What you should do: Whenever the string "agent" turns up in a line of the data below, copy that line.

*** Input material Section Begins ***

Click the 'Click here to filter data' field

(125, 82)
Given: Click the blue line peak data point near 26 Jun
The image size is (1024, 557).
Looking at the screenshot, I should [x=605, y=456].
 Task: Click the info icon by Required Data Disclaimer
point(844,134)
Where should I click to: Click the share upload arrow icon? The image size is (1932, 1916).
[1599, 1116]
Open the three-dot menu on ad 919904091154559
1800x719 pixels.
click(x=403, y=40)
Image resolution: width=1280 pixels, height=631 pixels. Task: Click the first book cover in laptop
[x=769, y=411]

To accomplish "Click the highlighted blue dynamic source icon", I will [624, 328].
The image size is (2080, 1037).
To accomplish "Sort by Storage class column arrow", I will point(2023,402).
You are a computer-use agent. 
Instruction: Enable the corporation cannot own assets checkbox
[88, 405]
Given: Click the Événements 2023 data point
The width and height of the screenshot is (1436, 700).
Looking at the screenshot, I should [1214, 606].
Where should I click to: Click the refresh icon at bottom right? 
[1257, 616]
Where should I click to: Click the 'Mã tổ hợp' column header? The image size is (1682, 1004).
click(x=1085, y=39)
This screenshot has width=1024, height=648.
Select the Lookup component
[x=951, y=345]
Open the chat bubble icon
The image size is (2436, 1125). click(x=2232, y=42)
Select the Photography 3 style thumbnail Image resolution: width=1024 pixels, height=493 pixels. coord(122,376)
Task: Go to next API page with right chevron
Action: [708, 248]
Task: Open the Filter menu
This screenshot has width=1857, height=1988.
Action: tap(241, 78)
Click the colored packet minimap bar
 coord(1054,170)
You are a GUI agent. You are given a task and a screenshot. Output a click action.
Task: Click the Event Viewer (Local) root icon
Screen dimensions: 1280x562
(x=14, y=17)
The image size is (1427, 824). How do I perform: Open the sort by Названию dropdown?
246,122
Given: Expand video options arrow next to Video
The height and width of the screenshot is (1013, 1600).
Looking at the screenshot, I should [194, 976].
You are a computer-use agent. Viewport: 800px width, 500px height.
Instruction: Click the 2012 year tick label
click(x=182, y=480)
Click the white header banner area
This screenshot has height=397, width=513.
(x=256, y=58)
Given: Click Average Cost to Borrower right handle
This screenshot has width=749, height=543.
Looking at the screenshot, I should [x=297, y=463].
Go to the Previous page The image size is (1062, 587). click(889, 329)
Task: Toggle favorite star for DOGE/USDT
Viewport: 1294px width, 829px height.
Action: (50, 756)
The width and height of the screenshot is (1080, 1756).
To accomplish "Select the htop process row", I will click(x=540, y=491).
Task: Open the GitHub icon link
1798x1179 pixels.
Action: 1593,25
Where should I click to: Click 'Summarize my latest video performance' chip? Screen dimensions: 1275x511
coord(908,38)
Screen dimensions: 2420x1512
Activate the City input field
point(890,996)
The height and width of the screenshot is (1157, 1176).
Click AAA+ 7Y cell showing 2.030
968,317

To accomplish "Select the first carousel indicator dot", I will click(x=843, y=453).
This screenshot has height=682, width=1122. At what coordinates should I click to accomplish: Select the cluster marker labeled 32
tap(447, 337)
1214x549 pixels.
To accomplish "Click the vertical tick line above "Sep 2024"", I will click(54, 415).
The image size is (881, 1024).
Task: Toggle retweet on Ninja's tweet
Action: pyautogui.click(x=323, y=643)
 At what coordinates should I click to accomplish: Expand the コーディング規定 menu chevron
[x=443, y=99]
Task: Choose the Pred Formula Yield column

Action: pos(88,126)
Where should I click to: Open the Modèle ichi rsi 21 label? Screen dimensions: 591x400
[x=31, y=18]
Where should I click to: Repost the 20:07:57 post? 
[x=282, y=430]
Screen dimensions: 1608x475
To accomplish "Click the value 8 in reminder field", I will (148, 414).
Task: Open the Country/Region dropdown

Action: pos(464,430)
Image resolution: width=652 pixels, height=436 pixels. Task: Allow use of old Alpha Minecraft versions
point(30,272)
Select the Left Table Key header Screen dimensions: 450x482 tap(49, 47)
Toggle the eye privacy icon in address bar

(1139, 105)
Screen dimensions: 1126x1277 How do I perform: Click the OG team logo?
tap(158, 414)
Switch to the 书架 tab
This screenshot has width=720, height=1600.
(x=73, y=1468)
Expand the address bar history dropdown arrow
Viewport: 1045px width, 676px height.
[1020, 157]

*** Input material Section Ends ***

Result of the task:
You are a computer-use agent. 
You are a GUI agent. You are given a task and a screenshot. Output a click action.
You are a computer-use agent. Viewport: 800px width, 500px height.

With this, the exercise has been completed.